Information architects put structure to the information to better understand it by looking at it through the eyes of the user. How does the user think about this information? How does the user structure the information in their mind? How will the information be used and in what context? Where do users look for this information? These questions are essential to building an information application that can and hopefully will be used. I can not have a successful project or product result unless these questions are asked, answered, and put in to a logical structure. This is the basis for navigation systems, metadata gathering, synomic databases for searches, the foundation to build a wireframe, and extends to the framework to create an information facade in the Richard Saul Wuhrman/Nathan Shedroff understanding of IA.

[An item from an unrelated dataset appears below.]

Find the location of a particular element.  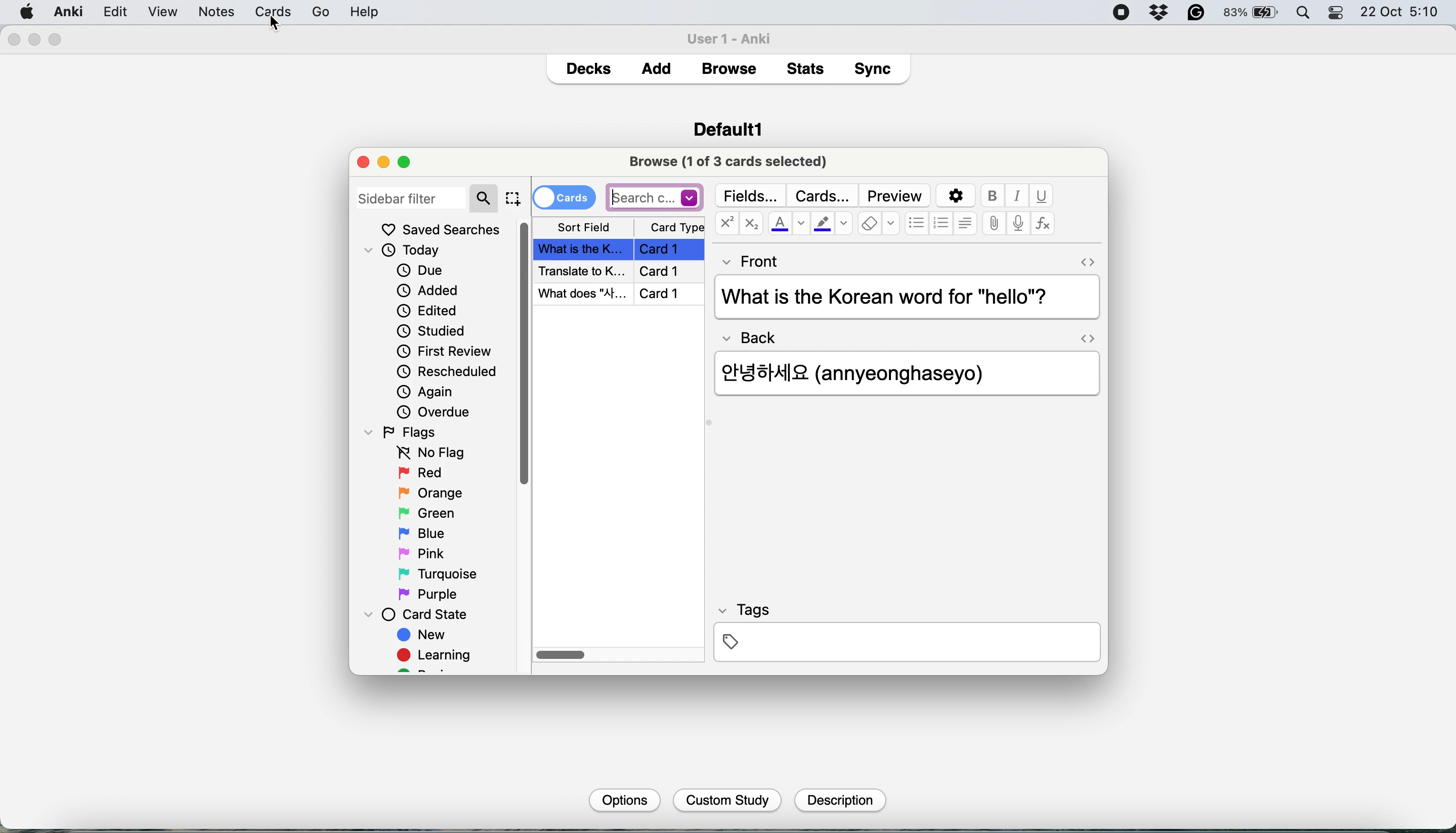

Louis Rosenfeld sees IA as an intersection of three areas: users, content, and context. Which are the base elements that most of us come to the table to understand. These elements are the core elements that need to be understood for an information application.
Christina Wodtke's big tent includes three elements to an IA: content architecture, interaction design, and information design. These elements are the action elements to Lou's component level approach.

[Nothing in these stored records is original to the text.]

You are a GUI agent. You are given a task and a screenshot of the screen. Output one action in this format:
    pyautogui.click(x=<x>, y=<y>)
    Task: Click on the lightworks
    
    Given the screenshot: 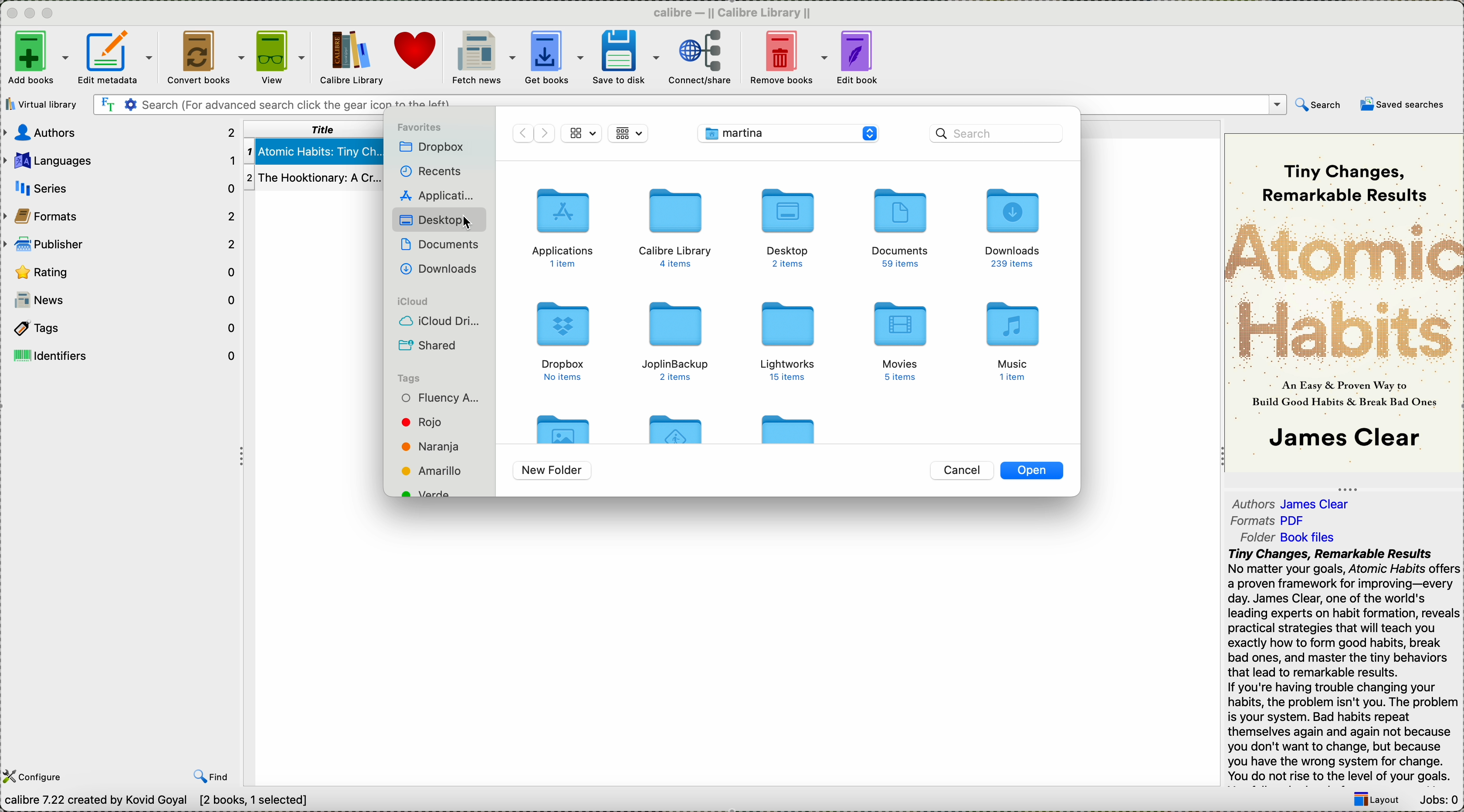 What is the action you would take?
    pyautogui.click(x=794, y=340)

The Experience Design folks (of the Richard Saul Wurman and Nathan Shedroff fold) have the same elements in their tool kit and approach the questions much the same manner, but have an experiential end goal the are trying to achieve.

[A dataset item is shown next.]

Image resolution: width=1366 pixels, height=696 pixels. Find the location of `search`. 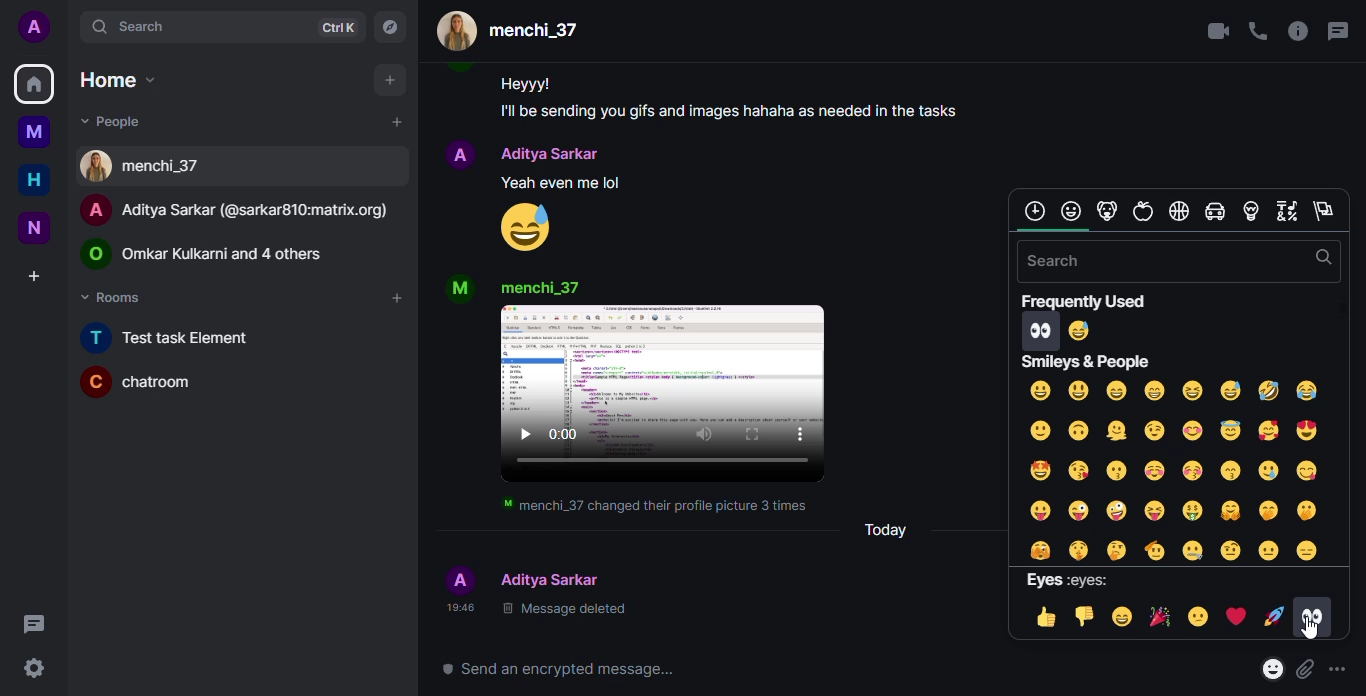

Much of my understanding of these elements came initially from Communication Theory, advertising, public relations, and direct marketing. The user/audience is the focal point of communication and to target a message one needs to answer the same user centric questions and understand the information at hand. I added this background to my then hobby of playing with computers and trying to make applications function in a way that helped me do my job and try to extend that passion to helping others use technology to aid them. The core focus is the user, the task, and the information.
I really like Marc Rittig's hub-and-spoke approach to find a core set of understanding, which there is plenty there to build upon. The joining of disciplines where there is common ground is important as we have a lot to learn and a lot of experiences to share.
I did not know what to call the foundation skills that I found needed to be employed in a project to lead to success. At SXSW last year information architecture kept popping up as a viable choice. After six to seven years of working off a modified process, based on the one I read on vivid studio's site and married it to my process background learned in communication theory, I had a name. I worked for six years with out a name for what I did and found helpful. I know that much of what I do is based on examining how an information space will be used to provide a structured understanding to the user for accessing and using that information. Understanding the user and the information allows a map/schematic/blueprint to be drawn, upon which an information application can be built.